139 P. 980 | Okla. | 1914

The plaintiff in error commenced this action against J. T. Kirkwood and twelve others to recover $675, balance due on a promissory note dated November 4, 1908, due November 1, 1909, payable to the order of Edward T. Philpot, or bearer, alleging that he purchased said note prior to maturity for value and in due course of business, and that he was the legal holder thereof, and that the same was past due and unpaid, and praying for judgment. The defendants filed an amended answer in which they denied execution of the note, and also denied that they had made any payment on the same, and further admitted their signature to the note, but claimed that it had been materially changed and altered after its execution, and without their knowledge or consent, and that such changes were material, and in fact changed the note from a nonnegotiable to a negotiable one, and set out the changes made in the note, and further alleged that they had a perfect defense to the note in the hands of the payee, and that there was a failure of consideration in said note, and that there was an oral agreement between the defendants and the payee's agent at the time of the execution of the note (setting out the terms of this contract), and that the same had not been complied with by the payee; also alleging that the plaintiff was not a bona fide holder of the note for value. The prayer was that the plaintiff take nothing, and that the court cancel the note because of the alleged alteration and forgery, and for judgment for costs. The cause was tried to the court and a jury, and a verdict rendered for the defendants. To reverse the judgment rendered on this verdict, the plaintiff has perfected an appeal to this court. *706

First, it is complained that the court erred in refusing the plaintiff permission to dismiss the action at his cost. It appears that on the day the cause was set for trial the plaintiff, through his counsel, made application to the court to dismiss the cause without prejudice at his cost. This application was denied. Under section 5126, Rev. Laws 1910, the plaintiff had a right to dismiss the action at his cost without an order of court. It seems that counsel did not know this. We are inclined to think that the court should have advised counsel of his rights in this regard when the application for the order dismissing the cause was made. (Counsel appearing on the brief did not try the case below.)
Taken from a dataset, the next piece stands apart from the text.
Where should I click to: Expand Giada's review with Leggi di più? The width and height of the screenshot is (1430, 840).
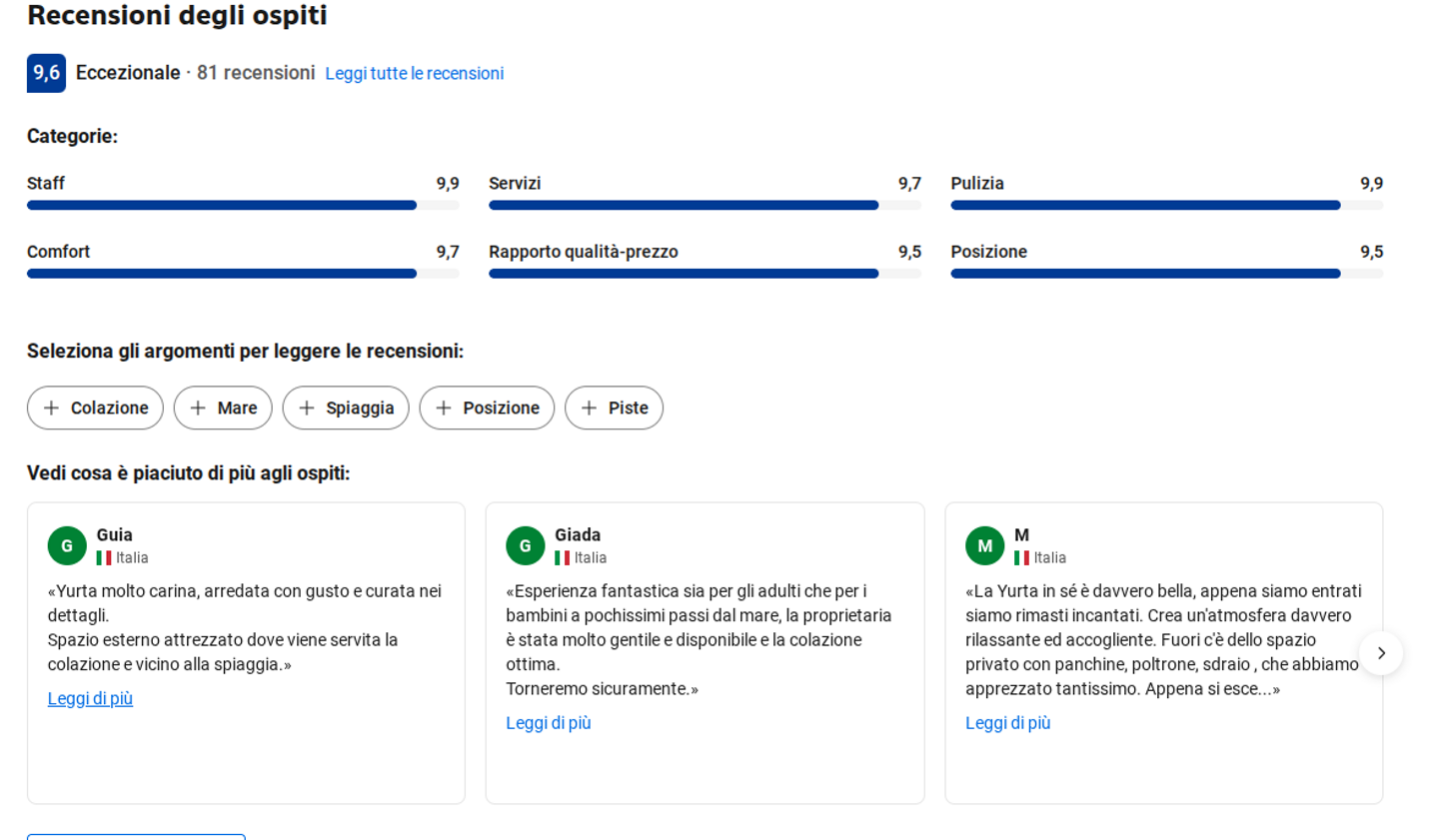(x=549, y=723)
Again, it is complained that the court erred in denying the plaintiff's application for a continuance. After the court had denied the application to dismiss the cause, the plaintiff then presented a sworn showing for a continuance for the term, and among the grounds therefor alleged that the plaintiff was not present in court, and that he resided in the state of Iowa, and that he was a material witness in the cause, setting out the testimony the plaintiff was expected to give, and that he was not present for the reason that counsel had expected the action to be dismissed, and had advised him that it would be dismissed, and that it was not necessary for him to incur the expense necessary in coming from his home in Iowa.

While this application was addressed to the discretion of the trial court, we are inclined to believe that denying the continuance was, in the light of the subsequent proceedings at the trial, an abuse of discretion. An examination of the record discloses that there were numerous errors made by the court in admitting over the objection of the plaintiff incompetent and irrelevant testimony, and in refusing to admit competent and material testimony offered. An examination of the instructions of the court to the jury, although they were not properly excepted to, nor proper instructions requested, shows that the court did not correctly state the rules of law arising upon the issues made by the pleadings. For instance, in instruction No. 8, the jury was told: *707

"That the burden of proof is on the plaintiff to show that the note was given for a valuable consideration; that, if that was doubtful upon the whole evidence, the plaintiff could not recover."

Again, in instruction No. 11, which reads as follows:

"A negotiable instrument is a term applied to a contract, the right of action on which is capable of being transferred by indorsement in case the note is to a particular party named therein, or his order, or by delivery of the instrument in the event the undertaking is made to a particular person or bearer."

Again, in instruction No. 13:

"If the contract upon which the signatures to the instrument were obtained was not carried out or complied with by the party obtaining the signatures, then the persons signing the same would be released from liability thereon."

Again, in instruction No. 14:

"You are further instructed that, if the signatures were obtained to the instrument as a preliminary to an organization, the object of which was to complete a definite contract for a definite purpose, and the organization of the person signing the instrument was never perfected, then the person signing the instrument as a preparatory measure could not be held liable."

These instructions do not embody correct statements of the rules of law arising upon the issues in this cause, or in fact in any case, and they must have been confusing to the jury, rather than affording them light in deciding the issues raised.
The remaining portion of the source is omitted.